Personal information
- Born: August 5, 1994 (age 31) Sicklerville, New Jersey, U.S.
- Listed height: 6 ft 5 in (1.96 m)
- Listed weight: 240 lb (109 kg)

Career information
- High school: Hammonton (NJ) St. Joseph
- College: Virginia
- NFL draft: 2015: 6th round, 179th overall pick

Career history
- Oakland Raiders (2015)*; Buffalo Bills (2015–2017); Oakland Raiders (2017)*; Ottawa Redblacks (2019)*;
- * Offseason and/or practice squad member only
- Stats at Pro Football Reference

= Max Valles =

American football player (born 1994)

Max Valles (born August 5, 1994) is an American former football linebacker. He played college football at Virginia. He was selected by the Oakland Raiders in the sixth round of the 2015 NFL draft.

==Early life==
Valles grew up in the Sicklerville section of Winslow Township, New Jersey and played high school football at St. Joseph High School in Hammonton, New Jersey, where he played wide receiver, defensive end and safety. Valles committed to the University of Virginia to play college football. He also played baseball in high school. After high school, he attended Fork Union Military Academy for a year.

==College career==
Valles attended Virginia from 2013 to 2014. As a freshman in 2013, he played in 10 games, making four starts. He had 23 tackles and four sacks. Valles started all 12 games as a sophomore in 2014. He finished the year with 55 tackles and nine sacks.

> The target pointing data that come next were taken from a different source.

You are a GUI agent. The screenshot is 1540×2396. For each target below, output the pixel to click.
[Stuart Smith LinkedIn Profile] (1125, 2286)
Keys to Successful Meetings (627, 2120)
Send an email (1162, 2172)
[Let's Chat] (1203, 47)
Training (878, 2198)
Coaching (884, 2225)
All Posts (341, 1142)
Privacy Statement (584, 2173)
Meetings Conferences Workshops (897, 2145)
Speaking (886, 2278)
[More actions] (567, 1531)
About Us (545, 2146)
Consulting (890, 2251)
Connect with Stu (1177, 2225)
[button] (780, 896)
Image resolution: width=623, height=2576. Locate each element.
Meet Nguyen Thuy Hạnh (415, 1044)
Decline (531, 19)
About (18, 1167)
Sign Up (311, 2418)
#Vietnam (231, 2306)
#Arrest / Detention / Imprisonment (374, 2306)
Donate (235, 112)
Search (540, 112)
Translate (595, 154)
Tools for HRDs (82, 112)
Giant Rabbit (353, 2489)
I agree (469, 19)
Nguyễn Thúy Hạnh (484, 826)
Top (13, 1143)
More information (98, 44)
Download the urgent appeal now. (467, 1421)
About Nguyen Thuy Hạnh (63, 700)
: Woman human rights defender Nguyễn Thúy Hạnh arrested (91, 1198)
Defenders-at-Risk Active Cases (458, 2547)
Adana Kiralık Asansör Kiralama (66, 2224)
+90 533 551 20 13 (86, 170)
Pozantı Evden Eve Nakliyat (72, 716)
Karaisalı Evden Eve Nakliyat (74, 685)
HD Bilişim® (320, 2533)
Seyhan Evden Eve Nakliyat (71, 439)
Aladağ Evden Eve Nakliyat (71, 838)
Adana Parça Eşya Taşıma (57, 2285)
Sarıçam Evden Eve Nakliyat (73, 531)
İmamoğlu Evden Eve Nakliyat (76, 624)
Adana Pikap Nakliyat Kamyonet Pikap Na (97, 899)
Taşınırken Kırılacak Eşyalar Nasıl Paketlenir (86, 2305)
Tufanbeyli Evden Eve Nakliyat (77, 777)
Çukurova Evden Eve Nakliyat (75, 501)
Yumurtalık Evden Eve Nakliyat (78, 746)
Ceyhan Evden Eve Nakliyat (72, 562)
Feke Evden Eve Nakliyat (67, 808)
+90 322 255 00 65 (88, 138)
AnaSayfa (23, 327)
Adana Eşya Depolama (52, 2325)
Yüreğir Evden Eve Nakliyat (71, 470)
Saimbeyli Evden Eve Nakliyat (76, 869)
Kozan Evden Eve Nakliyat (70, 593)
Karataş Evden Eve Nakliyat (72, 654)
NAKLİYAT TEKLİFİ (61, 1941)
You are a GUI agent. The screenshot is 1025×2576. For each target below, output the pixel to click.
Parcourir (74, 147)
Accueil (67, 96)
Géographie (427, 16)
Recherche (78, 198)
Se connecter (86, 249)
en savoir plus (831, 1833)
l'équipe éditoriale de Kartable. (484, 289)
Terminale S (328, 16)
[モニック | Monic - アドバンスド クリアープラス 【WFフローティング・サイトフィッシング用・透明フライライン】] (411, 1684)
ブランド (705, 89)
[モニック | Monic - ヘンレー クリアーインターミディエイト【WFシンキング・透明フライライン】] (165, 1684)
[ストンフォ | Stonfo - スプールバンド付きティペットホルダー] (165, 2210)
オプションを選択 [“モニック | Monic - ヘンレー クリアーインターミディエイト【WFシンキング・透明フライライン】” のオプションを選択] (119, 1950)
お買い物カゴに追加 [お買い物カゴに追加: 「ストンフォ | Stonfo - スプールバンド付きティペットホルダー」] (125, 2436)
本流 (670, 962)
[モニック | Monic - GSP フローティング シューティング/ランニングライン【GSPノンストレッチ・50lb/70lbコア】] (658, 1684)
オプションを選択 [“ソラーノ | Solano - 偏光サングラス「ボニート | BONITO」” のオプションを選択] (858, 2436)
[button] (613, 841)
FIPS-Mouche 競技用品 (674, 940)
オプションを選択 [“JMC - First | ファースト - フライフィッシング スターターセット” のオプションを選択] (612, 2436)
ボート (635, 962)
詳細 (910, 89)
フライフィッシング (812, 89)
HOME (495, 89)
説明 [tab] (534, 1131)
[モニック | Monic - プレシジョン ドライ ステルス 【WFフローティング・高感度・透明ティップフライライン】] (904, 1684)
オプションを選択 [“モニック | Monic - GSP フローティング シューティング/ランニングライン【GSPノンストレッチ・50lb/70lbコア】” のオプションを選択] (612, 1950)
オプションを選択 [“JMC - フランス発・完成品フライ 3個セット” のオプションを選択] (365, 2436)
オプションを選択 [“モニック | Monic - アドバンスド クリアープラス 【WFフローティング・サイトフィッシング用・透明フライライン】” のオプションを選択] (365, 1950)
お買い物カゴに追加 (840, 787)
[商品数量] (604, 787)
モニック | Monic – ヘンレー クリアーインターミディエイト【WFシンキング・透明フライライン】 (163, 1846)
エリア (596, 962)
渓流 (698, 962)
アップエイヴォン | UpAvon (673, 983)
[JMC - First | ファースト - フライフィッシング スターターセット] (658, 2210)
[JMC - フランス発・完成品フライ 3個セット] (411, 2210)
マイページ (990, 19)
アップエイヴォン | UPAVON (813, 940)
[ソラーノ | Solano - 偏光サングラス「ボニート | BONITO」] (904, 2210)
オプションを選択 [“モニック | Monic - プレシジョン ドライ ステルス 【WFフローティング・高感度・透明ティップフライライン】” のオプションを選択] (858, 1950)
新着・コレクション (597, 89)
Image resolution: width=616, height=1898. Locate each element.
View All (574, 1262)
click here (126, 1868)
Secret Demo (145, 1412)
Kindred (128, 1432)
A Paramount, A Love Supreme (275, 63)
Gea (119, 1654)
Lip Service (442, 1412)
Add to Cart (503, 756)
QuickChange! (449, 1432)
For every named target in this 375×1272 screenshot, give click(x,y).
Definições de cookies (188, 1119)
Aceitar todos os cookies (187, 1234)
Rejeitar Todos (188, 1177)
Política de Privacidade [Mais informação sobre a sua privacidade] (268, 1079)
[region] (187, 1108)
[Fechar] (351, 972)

After his redshirt sophomore season, Valles entered the 2015 NFL draft.

==Professional career==
===Oakland Raiders (first stint)===
Valles was selected with the 179th overall pick of the 2015 NFL draft by the Oakland Raiders, who announced he would play defensive end. On September 5, 2015, he was waived by the Raiders and was re-signed to the practice squad.

===Buffalo Bills===
On December 16, 2015, the Buffalo Bills signed Valles off the Raiders' practice squad.

On September 2, 2016, he was released by the Bills as part of final roster cuts and was re-signed to the practice squad. He signed a reserve/future contract with the Bills on January 2, 2017.

On September 2, 2017, Valles was waived by the Bills.

===Oakland Raiders (second stint)===
Valles was signed to the Raiders' practice squad on September 3 and was released on September 8, 2017. He was re-signed on September 12, 2017. He was released on September 28, 2017.

===Ottawa Redblacks===
On May 21, 2019, Valles signed with the Ottawa Redblacks of the Canadian Football League.

==Personal life==
His older brother, Hakeem, also played in the NFL.